Given task A:
Answer these from the rOpenSci blog post on the tidyhydat package:
(i) On what date was the post published?
(ii) Under what license is content on the site offered, except where otherwise noted?
(iii) Which package was reviewed by rOpenSci?
Given task B: Retype the rOpenSci blog post on the tidyhydat package from "One of the best" up to and including "reviewed by rOpenSci.".
Given task C: Write what comes next in the rOpenSci blog post on the tidyhydat package, starting after its last sentence.

Tuesday, January 16, 2018 From rOpenSci (https://ropensci.org/blog/2018/01/16/tidyhydat/). Except where otherwise noted, content on this site is licensed under the CC-BY license.
One of the best things about learning R is that no matter your skill level, there is always someone who can benefit from your experience. Topics in R ranging from complicated machine learning approaches to calculating a mean all find their relevant audiences. This is particularly true when writing R packages. With an ever evolving R package development landscape (R, GitHub, external data, CRAN, continuous integration, users), there is a strong possibility that you will be taken into regions of the R world that you never knew existed. More experienced developers may not get stuck in these regions and therefore not think to shine a light on them. It is the objective of this post to explore some of those regions in the R world that were highlighted for me when the tidyhydat
package was reviewed by rOpenSci.

Data extract:
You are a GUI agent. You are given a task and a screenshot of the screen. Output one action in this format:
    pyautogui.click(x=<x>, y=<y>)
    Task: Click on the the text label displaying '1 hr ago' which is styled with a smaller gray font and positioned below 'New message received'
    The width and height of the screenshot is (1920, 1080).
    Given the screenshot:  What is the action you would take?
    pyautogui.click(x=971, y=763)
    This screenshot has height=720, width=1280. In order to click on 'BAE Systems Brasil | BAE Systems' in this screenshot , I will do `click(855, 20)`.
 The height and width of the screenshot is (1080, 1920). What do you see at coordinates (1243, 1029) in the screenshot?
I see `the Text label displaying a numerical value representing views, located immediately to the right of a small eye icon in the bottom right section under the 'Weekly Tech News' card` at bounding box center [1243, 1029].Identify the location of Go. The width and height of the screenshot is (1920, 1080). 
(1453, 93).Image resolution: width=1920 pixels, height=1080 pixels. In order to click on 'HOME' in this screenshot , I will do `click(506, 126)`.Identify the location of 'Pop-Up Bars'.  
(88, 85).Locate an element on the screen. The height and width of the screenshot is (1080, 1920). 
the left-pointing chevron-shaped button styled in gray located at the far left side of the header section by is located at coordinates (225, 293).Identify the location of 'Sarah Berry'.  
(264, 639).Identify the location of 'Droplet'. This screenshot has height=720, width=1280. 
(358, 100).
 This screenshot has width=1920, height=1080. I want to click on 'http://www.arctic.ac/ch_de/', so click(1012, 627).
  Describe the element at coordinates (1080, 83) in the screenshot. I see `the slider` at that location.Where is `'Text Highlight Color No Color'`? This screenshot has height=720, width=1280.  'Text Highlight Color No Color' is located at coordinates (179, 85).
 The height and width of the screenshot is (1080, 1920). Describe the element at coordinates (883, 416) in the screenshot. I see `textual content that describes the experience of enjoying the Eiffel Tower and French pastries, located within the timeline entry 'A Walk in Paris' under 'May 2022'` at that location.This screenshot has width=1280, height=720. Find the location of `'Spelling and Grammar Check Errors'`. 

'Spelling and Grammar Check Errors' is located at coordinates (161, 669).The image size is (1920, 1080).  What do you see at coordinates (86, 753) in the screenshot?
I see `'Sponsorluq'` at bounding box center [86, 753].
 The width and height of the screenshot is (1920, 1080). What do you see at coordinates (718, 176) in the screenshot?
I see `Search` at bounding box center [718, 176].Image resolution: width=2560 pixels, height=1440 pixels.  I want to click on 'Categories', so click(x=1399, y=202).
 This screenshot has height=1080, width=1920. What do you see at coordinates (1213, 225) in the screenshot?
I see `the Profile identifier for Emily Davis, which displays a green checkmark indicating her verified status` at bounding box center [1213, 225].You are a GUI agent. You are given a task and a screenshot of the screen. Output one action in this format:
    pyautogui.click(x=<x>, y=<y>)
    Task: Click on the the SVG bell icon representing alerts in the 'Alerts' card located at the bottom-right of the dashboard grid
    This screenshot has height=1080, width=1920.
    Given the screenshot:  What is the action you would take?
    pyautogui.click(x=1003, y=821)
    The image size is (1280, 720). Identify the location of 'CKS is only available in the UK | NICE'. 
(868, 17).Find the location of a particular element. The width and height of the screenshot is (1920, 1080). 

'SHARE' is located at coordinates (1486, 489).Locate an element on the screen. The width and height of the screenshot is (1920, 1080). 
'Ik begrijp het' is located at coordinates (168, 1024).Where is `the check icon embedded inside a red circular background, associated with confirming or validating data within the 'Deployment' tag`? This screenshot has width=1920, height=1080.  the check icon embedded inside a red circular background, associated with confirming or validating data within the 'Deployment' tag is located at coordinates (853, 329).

Expected answer A:
(i) Tuesday, January 16, 2018
(ii) The CC-BY license
(iii) The tidyhydat package

Expected answer B:
One of the best things about learning R is that no matter your skill level, there is always someone who can benefit from your experience. Topics in R ranging from complicated machine learning approaches to calculating a mean all find their relevant audiences. This is particularly true when writing R packages. With an ever evolving R package development landscape (R, GitHub, external data, CRAN, continuous integration, users), there is a strong possibility that you will be taken into regions of the R world that you never knew existed. More experienced developers may not get stuck in these regions and therefore not think to shine a light on them. It is the objective of this post to explore some of those regions in the R world that were highlighted for me when the tidyhydat
package was reviewed by rOpenSci.

Expected answer C:
tidyhydat
is a new rOpenSci R package that provides a standard method of accessing Environment and Climate Change Canada’s Water Survey of Canada data sources (WSC) using a consistent and easy to use interface that employs tidy data principles. I developed the package because I was repeating the same steps to import and tidy WSC data in R. Many useRs will read this post and think “I’d know how to do that”. To you I tip my hat. To those who read this and think “huh, never knew that”, you are the target audience. In this post, I’ll focus on 5 things that I learned during the tidyhydat
rOpenSci review, provide a brief introduction on how the package works and provide an example use case.
tidyhydat
can be installed from CRAN by the usual manner:
install.packages("tidyhydat")
A second and third set of eyes, in the form of rOpenSci reviewers, on the tidyhydat
documentation added to the quality of the package immensely. It is so easy to write documentation that makes sense when you are writing the code, and makes zero sense to anyone else. Having reviewers review documentation and politely tap you on the shoulder to say “this is barely English” is the clear line between a package that is useful to only you and a package that is useful to others. From adding examples to each and every function, to suggestions that units be included in function documentation, all provide a more clear pathway for a potential new user to navigate the package.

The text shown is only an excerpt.